THE REVOLUTIONS IN EUROPE
caused Americans to look more closely at their own revolutionary legacy, to see how easily discord could undermine fragile democratic institutions. But America possessed something Europe did not: a vast western territory to absorb the hopeful and the hopeless, the farmer, the merchant, the laborer, and the immigrant. The West was the essential element that would hold America intact and preserve the legacy of its revolution.

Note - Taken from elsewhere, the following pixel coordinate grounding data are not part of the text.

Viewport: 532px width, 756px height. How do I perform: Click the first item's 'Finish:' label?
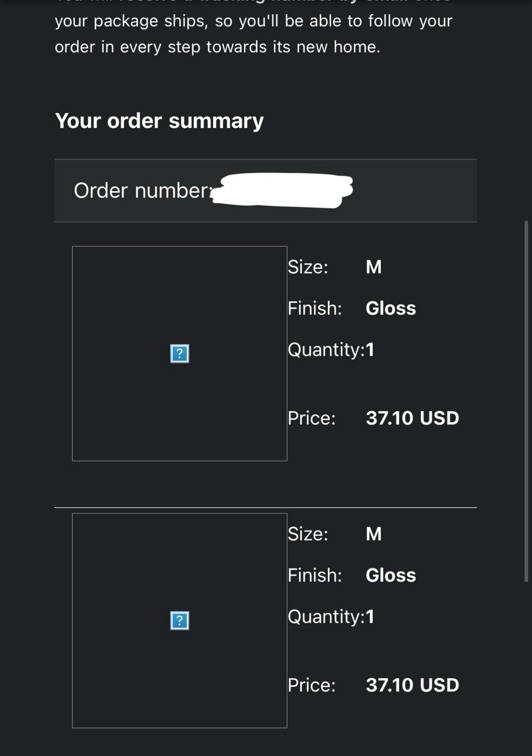315,308
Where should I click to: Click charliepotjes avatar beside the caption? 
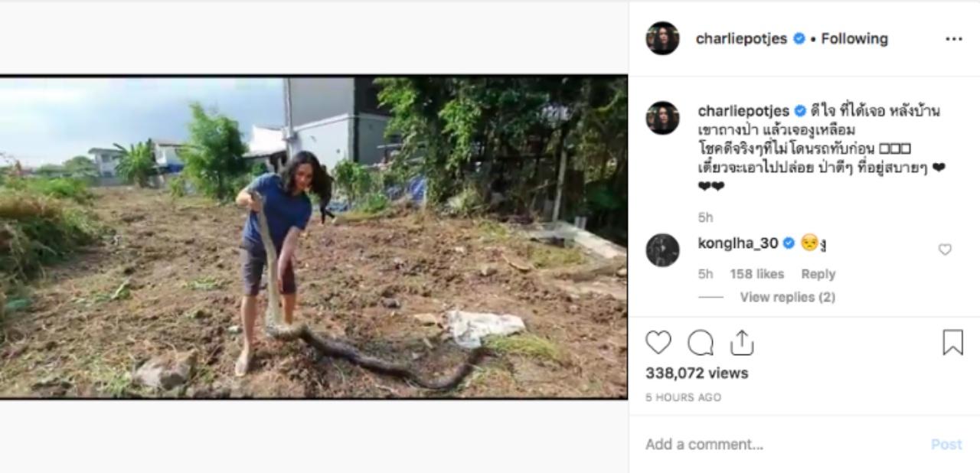point(662,118)
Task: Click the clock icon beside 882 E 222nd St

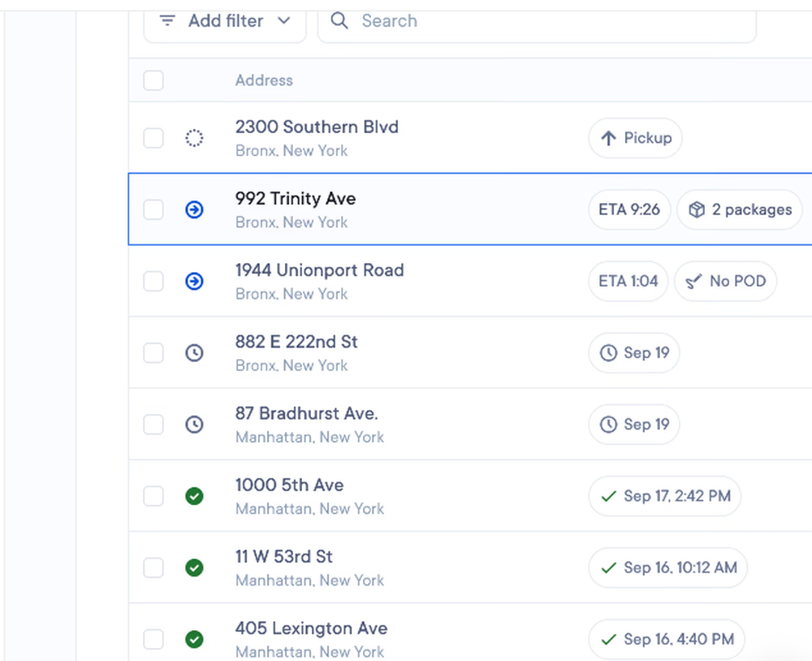Action: (194, 352)
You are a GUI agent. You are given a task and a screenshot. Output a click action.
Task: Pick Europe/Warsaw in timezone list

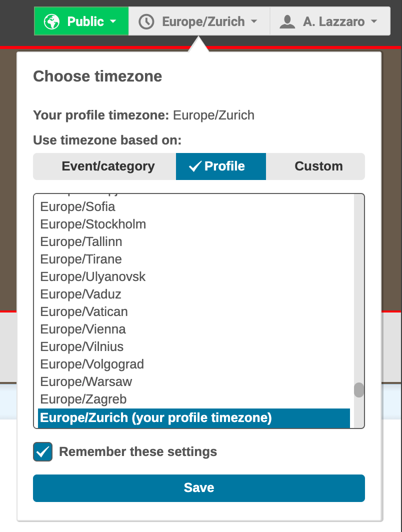pyautogui.click(x=86, y=382)
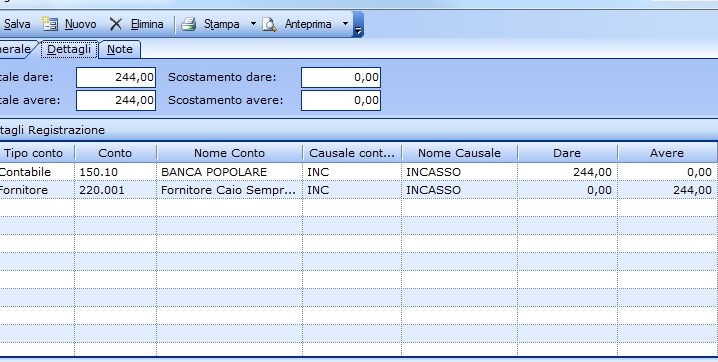The width and height of the screenshot is (718, 362).
Task: Expand the Stampa dropdown arrow
Action: pos(253,23)
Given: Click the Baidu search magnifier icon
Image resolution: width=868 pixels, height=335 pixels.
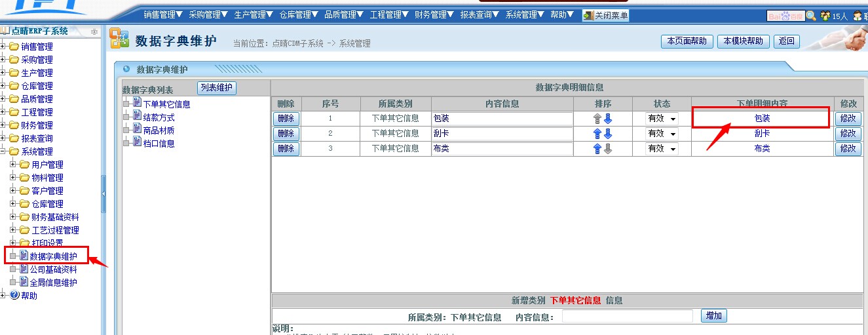Looking at the screenshot, I should point(811,16).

The South did not want to be erased from this future; the North came to believe that only by excluding the South would there be a future for America. For Horace Greeley, the editor of the nation's most popular newspaper, the
New York Tribune
, and for many other northerners, the maintenance of the West as a bastion of white freedom secured freedom for everyone: “The freedom of the public lands to actual settlers … [is] vitally necessary to the ultimate emancipation of labor from thralldom and misery.” Southerners would fight hard for the West because they were Americans too and because they also had a labor force that required room to migrate and settle new lands in order to survive.
1

Carl Schurz came to America in 1852, to a nation both hopeful and guarded about its future. He had forsaken the cloistered life of a student in provincial Bonn four years earlier to join his classmates in revolution, only to flee for his life when the Prussian monarchy regrouped and routed the republican forces. Schurz had moved to London and joined the community of exiled revolutionaries that included Karl Marx, Giuseppe Mazzini, and Lajos Kossuth. He taught German to support himself. He fell in love with Margarethe Meyer, a dark-haired German beauty visiting London, whom he married in the summer of 1852. While Schurz was grateful for England's hospitality, he never felt totally at home. Like many other German “forty-eighters,” he looked to America. Writing of his intentions to his future brother-in-law, Schurz placed the matter before him. “By and by I might have a good living here in England. But citizenship here, for the alien is merely formal. The stranger remains a stranger here. Under such circumstances I cannot feel at home. What I am looking for in America is not only personal freedom, but the chance to gain full legal citizenship. If I cannot be the citizen of a free Germany, at least I can be a citizen of free America.” With his young bride, Schurz sailed into New York Harbor in September 1852, clutching a copy of the
Visitor's Handbook
to orient him to this strange metropolis.
2

New York City in 1852 exuded a chaotic thrum of activity, one that inspired the poetry of Whitman and the prose of the pulp novelists and awed the young German immigrants. The Schurzes arrived in the midst of a listless presidential campaign. Both the Whigs and the Democrats had accepted the finality of the Compromise of 1850. With slavery in the territories off the table and with a general consensus on economic policy, there seemed little to distinguish the parties. But the debate over the compromise had fractured the Whig Party, irreparably as it turned out, with northern Whigs, many staunchly anti-slavery, supporting the candidacy of Mexican War hero Winfield Scott, a Virginian, and the pro-compromise faction, predominantly southern, promoting President Millard Fillmore. Scott received the nomination, and many southern Whigs stayed home. The Democrats proved the more disciplined group heading into the 1852 election, uniting behind New Hampshire's Franklin Pierce and fiercely embracing the Compromise of 1850 as the bedrock of its party platform. Pierce won a lopsided election, with Scott carrying only Tennessee and Kentucky in the South.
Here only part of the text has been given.